GIVEN TEXT
>>>

The AfCFTA will reduce tariffs among member countries, reshaping the African market and regional economies, providing an opportunity through which African-owned companies may enter new markets, expand their customer base, and reduce the continent’s investment gap.
“Can the demand on the continent be met by the supply on the continent? Do we have the real infrastructure or the logistics to be able to move goods from one country to another? In driving intra-African trade in the context of the AfCFTA, it is about the tradeoff between what is foregone now, in terms of tariffs, in terms of investment, and in terms of growth that comes in,” stated Shaahien Mottiar, Head of Trade and Working Portfolio Management and Transactional Products and Services at South African bank and finance services group, Standard Bank, in Cape Town, South Africa on 11 March.
The full implementation of the AfCFTA agreement will require the standardization of intra-regional policies such as trade facilitation and services, as well as regulatory measures and technical barriers that inhibit trade. As such, the agreement is expected to favor small- and medium-sized enterprises (SMEs), which account for approximately 80% of Africa’s employment and 50% of its GDP. Lower tariffs, free access to the market, and the removal of trade barriers, is projected to offer innumerable benefits to intra-continental SMEs, enabling access to cheaper means of production and thereby increasing production, trade, and their bottom line.
“The AfCFTA is supposed to grow intra-African trade and by doing so, improve on welfare for Africans,” stated Souleymane Diagne, Group Head for Trade Finance and Services for pan-African banking conglomerate, Ecobank, adding, “The opportunities are there to capture intra-African growth. We feel that it will be very critical for us to help SMEs have access to the markets on a national front, but also on a regional and continental front, and that will only be done through capacity building.”
Easing the process of importing raw materials among African countries and with restrictions lifted on foreign investments, the continent is poised to benefit from its vast natural and human resources, thereby creating more well-paid jobs for Africa’s youthful population, which will result in an alleviation in impoverishment and the promotion of socioeconomic growth.

<<<

COLLECTED DATA

>>>

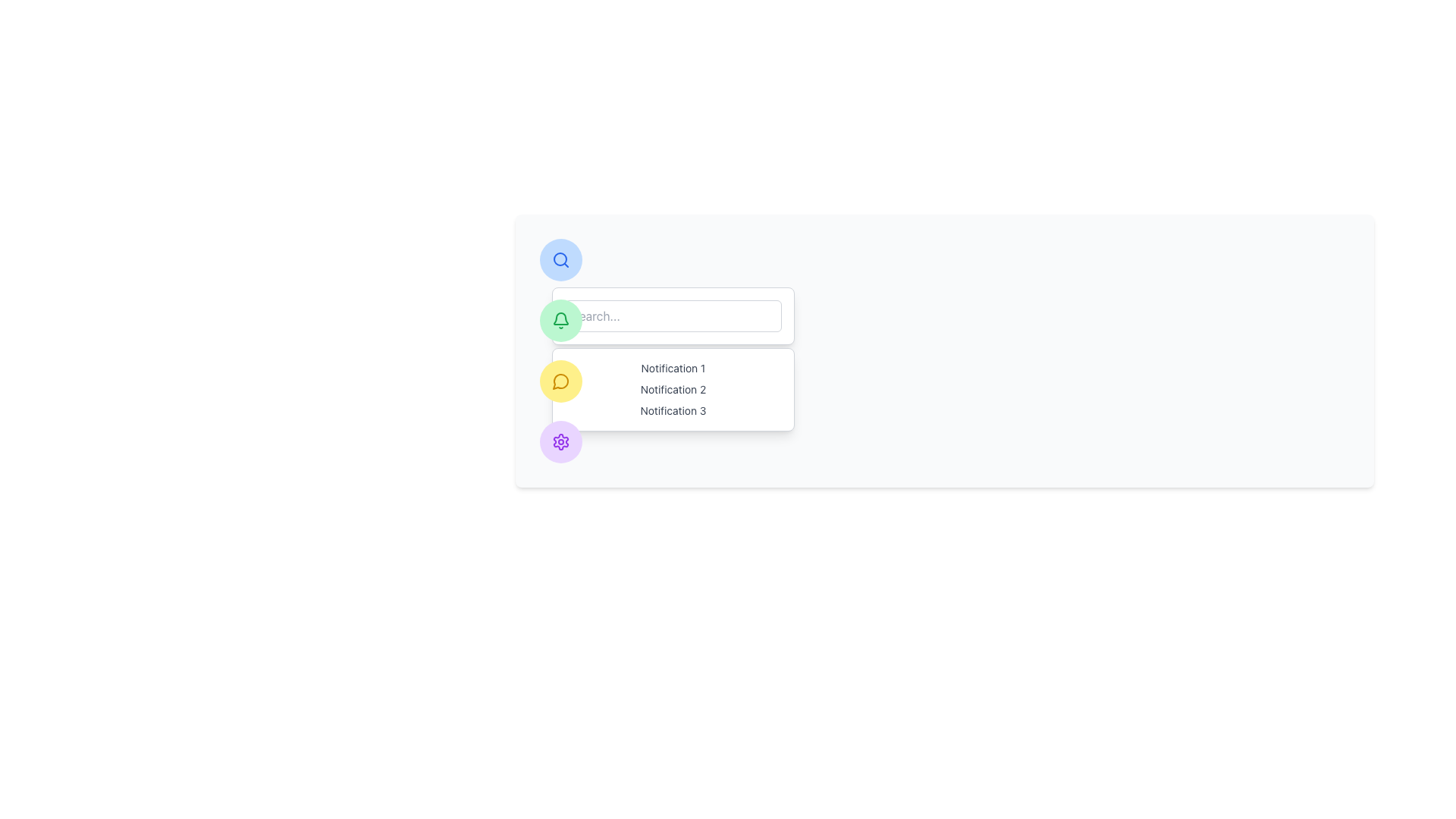 This screenshot has width=1456, height=819. What do you see at coordinates (560, 259) in the screenshot?
I see `the search button located at the top-left corner of the interactive components to observe style changes` at bounding box center [560, 259].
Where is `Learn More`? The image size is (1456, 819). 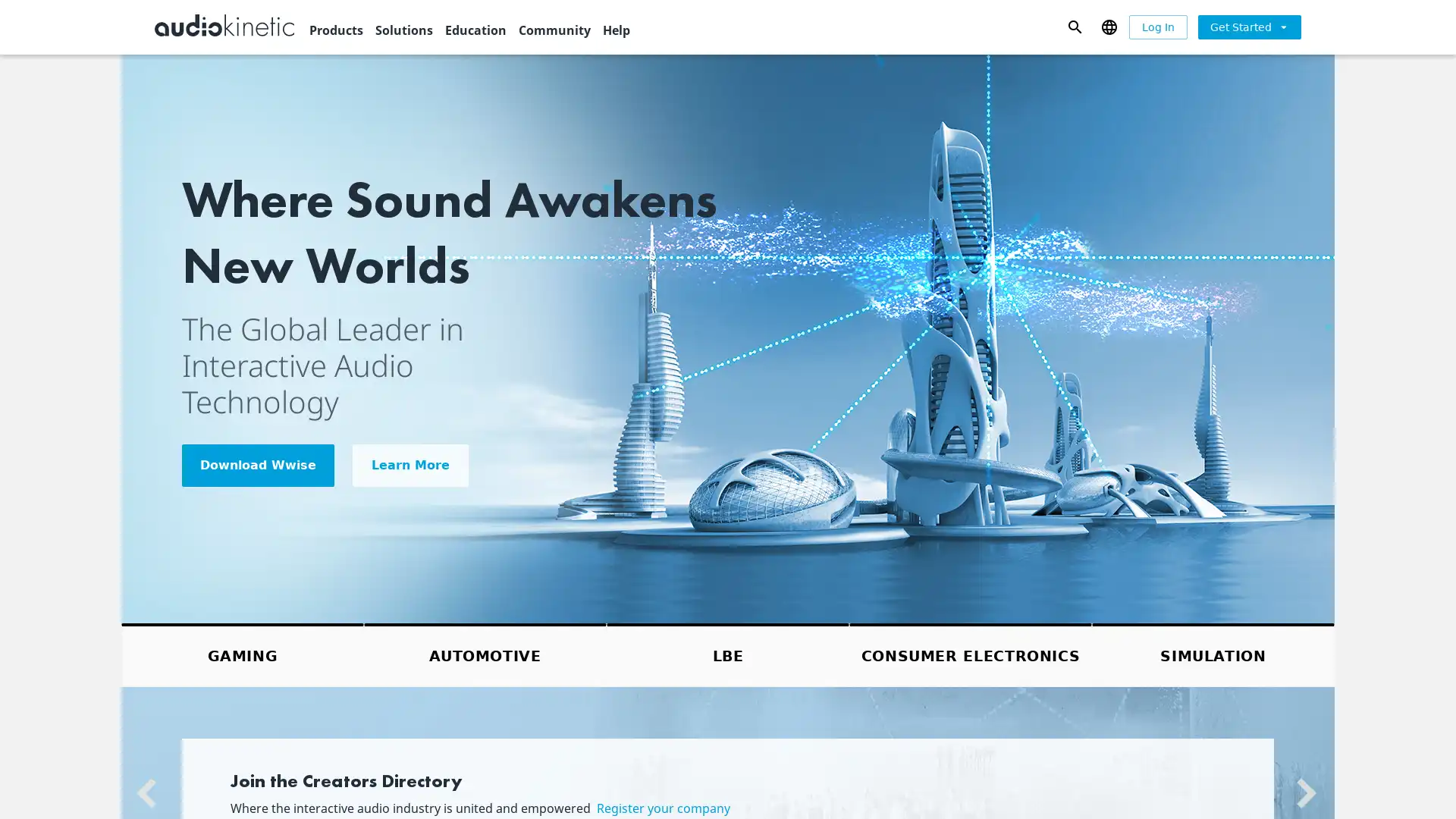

<<<

REQUIREMENTS
According to the text on the AfCFTA, how are lower tariffs, free market access, and the removal of trade barriers expected to benefit intra-continental SMEs? Answer in one to three sentences.

TASK SOLUTION
They are projected to give these SMEs access to cheaper means of production. This, in turn, is expected to increase their production, their trade, and their bottom line.